++++ TEXT UNDER STUDY ++++

Combined antiresorptive and new anabolic drug approach in osteogenesis imperfecta zebrafish models.

Abstract

Osteogenesis imperfecta (OI) is a family of heritable collagen I-related skeletal disorders for which, to date, no definitive cure is available. Individuals with OI are mainly treated with bisphosphonates that enhance bone mass by inhibiting bone resorption. However, new strategies combining antiresorptive molecules with bone anabolic drugs are likely to provide valid alternatives for skeletal health, protecting physiological bone turnover. Recently, cellular stress has been identified as a therapeutic target in both dominant and recessive forms of OI characterized by overmodified collagen I. The chemical chaperone 4-phenylbutyrate (4PBA) successfully ameliorated cell homeostasis in both in vitro and in vivo OI models. In this study, dominant Chihuahua (Chi/+) and recessive p3h1^-/- zebrafish OI models were treated for 2 mo either with the bisphosphonate alendronate (ALN) or with 4PBA or with a combination of the two. The treatment effect at the tissue level was evaluated by microCT analysis of the vertebral body, while histology and gene expression analyses allowed to dissect the consequences at a cellular level. Only ALN administration improved the vertebral thickness in the dominant Chi/+ model. The combined therapy synergistically improved osteoblast homeostasis and promoted the formation of mature extracellular collagen fibers in both models. All treatment conditions reduced osteoclast TRAP activity in Chi/+, whereas 4PBA and 4PBA + ALN had the opposite effect on p3h1^-/- . Finally, 4PBA and the combination of ALN and 4PBA reduced osteocyte apoptosis only in p3h1^-/- . Our data demonstrated for the first time in vivo a differential effect of the combination of an antiresorptive and a new anabolic compound in dominant and recessive OI zebrafish models, stressing the importance of identifying the specific causative molecular defect to define the best treatment option.

++++ MATERIAL SHOWN ++++

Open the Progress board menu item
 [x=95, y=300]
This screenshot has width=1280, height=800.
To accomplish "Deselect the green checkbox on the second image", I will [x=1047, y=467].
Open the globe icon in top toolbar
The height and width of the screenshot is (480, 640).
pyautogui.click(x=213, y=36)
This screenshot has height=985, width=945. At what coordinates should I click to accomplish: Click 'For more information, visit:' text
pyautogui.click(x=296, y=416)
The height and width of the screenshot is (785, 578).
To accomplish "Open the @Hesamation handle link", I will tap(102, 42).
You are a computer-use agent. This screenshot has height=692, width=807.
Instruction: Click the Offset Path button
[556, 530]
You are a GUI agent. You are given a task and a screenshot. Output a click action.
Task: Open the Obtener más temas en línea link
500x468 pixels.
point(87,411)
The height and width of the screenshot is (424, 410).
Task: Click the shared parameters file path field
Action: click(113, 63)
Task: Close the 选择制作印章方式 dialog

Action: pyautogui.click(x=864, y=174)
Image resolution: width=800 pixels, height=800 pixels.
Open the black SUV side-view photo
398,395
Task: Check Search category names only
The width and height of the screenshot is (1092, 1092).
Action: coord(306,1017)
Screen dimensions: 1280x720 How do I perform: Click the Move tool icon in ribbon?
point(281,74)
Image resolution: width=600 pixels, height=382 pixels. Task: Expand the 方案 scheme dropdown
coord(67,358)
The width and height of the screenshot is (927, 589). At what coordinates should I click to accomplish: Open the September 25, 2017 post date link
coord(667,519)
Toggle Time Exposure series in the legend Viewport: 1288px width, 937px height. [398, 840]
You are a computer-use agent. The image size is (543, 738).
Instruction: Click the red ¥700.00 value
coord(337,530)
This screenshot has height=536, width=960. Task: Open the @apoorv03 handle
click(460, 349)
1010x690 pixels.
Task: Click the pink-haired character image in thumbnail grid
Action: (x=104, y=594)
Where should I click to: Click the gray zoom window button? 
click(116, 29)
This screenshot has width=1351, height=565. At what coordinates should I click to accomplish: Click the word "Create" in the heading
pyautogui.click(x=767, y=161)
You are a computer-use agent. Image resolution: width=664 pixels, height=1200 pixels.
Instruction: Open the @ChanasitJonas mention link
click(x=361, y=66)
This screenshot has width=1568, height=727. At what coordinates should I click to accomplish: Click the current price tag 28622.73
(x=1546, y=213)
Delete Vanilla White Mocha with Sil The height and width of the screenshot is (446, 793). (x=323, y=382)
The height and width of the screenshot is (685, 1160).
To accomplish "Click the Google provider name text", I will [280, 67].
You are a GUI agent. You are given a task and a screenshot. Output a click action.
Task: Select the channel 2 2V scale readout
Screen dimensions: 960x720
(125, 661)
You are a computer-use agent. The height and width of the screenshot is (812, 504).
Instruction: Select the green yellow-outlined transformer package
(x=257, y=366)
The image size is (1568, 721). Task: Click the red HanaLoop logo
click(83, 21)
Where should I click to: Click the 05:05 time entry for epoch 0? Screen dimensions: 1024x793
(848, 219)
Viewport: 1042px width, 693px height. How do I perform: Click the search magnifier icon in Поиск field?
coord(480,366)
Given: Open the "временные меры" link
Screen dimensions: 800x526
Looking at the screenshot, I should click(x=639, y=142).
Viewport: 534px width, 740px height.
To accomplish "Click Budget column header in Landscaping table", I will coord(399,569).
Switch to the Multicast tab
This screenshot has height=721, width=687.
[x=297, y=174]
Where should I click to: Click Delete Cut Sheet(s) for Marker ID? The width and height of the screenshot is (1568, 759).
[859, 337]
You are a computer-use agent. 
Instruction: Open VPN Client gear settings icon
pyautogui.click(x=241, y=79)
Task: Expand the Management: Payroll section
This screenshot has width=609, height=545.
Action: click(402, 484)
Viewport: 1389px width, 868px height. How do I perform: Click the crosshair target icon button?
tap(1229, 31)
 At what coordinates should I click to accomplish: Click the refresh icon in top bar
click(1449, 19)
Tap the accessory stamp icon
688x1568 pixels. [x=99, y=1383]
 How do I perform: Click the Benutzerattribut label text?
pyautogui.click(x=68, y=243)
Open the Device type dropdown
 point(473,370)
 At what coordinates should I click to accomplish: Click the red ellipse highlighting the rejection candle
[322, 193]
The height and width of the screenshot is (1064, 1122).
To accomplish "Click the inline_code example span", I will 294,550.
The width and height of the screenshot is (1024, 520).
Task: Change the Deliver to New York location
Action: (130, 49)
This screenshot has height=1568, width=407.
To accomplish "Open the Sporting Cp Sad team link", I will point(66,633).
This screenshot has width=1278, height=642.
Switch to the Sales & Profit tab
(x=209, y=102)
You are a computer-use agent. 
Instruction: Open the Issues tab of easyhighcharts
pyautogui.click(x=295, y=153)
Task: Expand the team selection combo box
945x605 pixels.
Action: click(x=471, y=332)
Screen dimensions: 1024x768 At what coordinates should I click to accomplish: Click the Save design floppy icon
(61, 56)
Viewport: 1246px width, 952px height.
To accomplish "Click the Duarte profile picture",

++++

Name every bone cell type mentioned in the osteogenesis imperfecta zebrafish abstract.

__RESULT OF THIS TASK__
Osteoblasts, osteoclasts, osteocytes